Just read this book today. Never seen the movie. Though I wouldn't be surprised if it stuck pretty close to the book. It wouldn't be that hard to do.

Overall impression, not a bad book. Characters aren't bad, though they might be a bit cliche. The story actually has some emotional resonance at its core. I can see how it would speak to someone. However, I feel like it fails at a pretty basic level for a novel. It's on the short short, which isn't the problem, a short novel can be good, but it's a symptom of the problem which is that the story is just really simple, too simple for it to feel like a novel. It's just like a long kid's book. Now you're probably like, "Duh, that's exactly what it is. It's called The Last Unicorn, what did you expect?"

Here's the thing, first off I'm not even sure what the target audience is really supposed to be. Given the simplicity and the subject I would say kids, but at the same time the author uses some really abstract concepts at times to make a point or at important plot junctures. There's the leader of this band of thieves who starts out seeming rather juvenile but then goes on at length about the nature of celebrity in this sort of world and the evolution of a person's story from fact to myth over years. Then to get past a crucial barrier a talking skull tries to explain to the protagonists that they have to be able to see time as a relative concept and not a fixed constant. Then there's discussions about the nature of emotions and truth, and then there's the unicorn. Probably the main character, her perspective as an immortal being is just so different from the perspectives of the human characters. I liked that. I thought it was great, but as the main character in a book for kids? She'd be completely unrelatable.

So there's some great introspective, even philosophical moments, so adult target audience? Maybe it's supposed to be Shrek where there's something for everybody? I just didn't feel it. It's too straight forward. Unicorn decides to go and do this, she goes and does that, the end. Ok, maybe it's not quite that simple. She gets sidetracked a but it's like 5 minutes here and there, and all the story turns that might have been really interesting the author telegraphs from about 4 chapters away. The book isn't long enough that you can get away with putting a Chekov's Gun on the wall and surprise people when you pull it down later. That and the writing style doesn't lend itself to that. It's too tight to build in surprises. And honestly the style has more flaws than that. It can get a little flowery, but not overly so, and it can be kind of distractible, but I sort of like that. The main thing I picked up on was something that I see now when an author is doing a third person omniscient thing. It slips into sort of a game of musical perspectives, where he's hopping from one person's thoughts and feelings to another's without any sort of transition and no apparent rhyme or reason, but then leaving out this person or that person because if you knew what they were thinking and feeling it might spoil things. It makes the narrative feel at the same time unfocused and incomplete.
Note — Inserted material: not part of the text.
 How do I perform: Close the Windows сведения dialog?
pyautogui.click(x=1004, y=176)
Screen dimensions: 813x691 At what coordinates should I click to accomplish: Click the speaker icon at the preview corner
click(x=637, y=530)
Anyway, I'm getting kind of nitpicky. It was a decent book with a premise and story that while simple was still enjoyable and interesing-ish. Most of the characters are pretty one-dimensional, but still sort of fun for that, and it's a little one-off fantasy story. Can't ask for too much development I suppose. It's worth a read if only because you can get through it pretty quickly. Wondering if I should see the movie at some point. Thoughts from people who have?